Few regions in Europe are deeper steeped in mythology than the Caucasus, and few have drawn more interest by botanists and anthropologists alike. It would indeed be impossible to define the Caucasus with any one singular term, given the historic, cultural, economic, religious and ethnical diversity of the region.
The Greater and Lesser Caucasus ranges form one of the most important biodiversity hotspots, and also a cradle for human plant use, where human agricultural activities date back at least 6000 years, with an astounding human diversity. The Greek historian Herodotus wrote in the 5th century BCE that “Many and all manner of nations dwell in the Caucasus,” and Strabo, at the beginning of the first century CE reported of 70 “tribes” in the region, each of which had its own language. The Roman chronicler Pliny the Elder wrote that the Romans needed 130 interpreters to do business in the Caucasus. The Armenian and Kartvelian (to which Georgian belongs) language families are among the oldest in the world.
This incredible diversity, and the importance of the region e.g. as transit area for the silk-road, reflects also in the use of plants, and while many species have shared used in different parts of the Caucasus, humans have also developed a wide range of distinct ways to use plant resources, be it for food, medicine, or utensils and tools.
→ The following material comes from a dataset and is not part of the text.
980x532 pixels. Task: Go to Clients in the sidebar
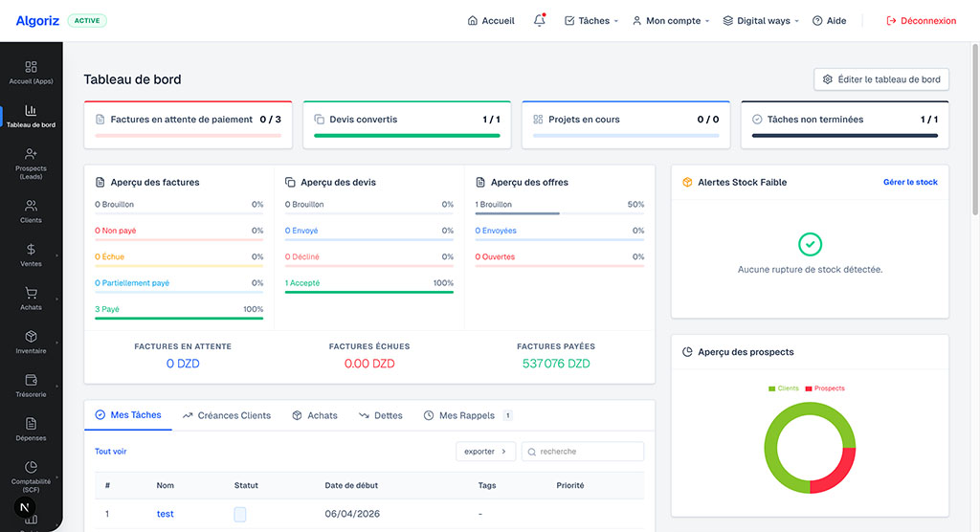[31, 211]
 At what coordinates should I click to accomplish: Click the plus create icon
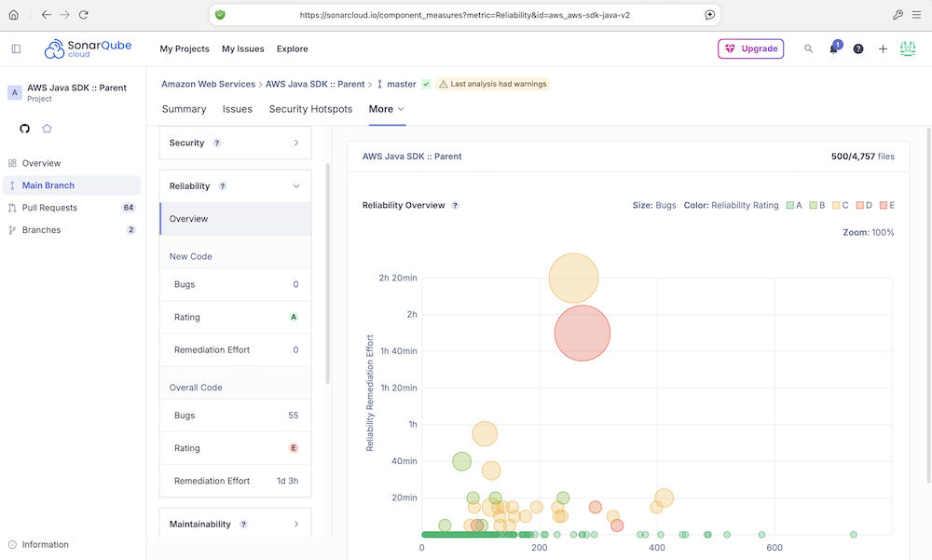click(883, 49)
The combination of a wide variety of ecosystems, fostering a huge botanical diversity, together with ancient plant use practice, and the breathtaking hospitality of its peoples, makes the Caucasus an ethnobotanists’ dream destination. While ethnobotanical research in the region was quite prominent in the earlier 20th century, little research in the field has been published from the region since the 1940s. Given the lack of recent publications on human plant use in the wider Caucasus, the present volume is a very timely compilation of the most important wild plant species used in Armenia, Azerbaijan and Sakartvelo (Republic of Georgia).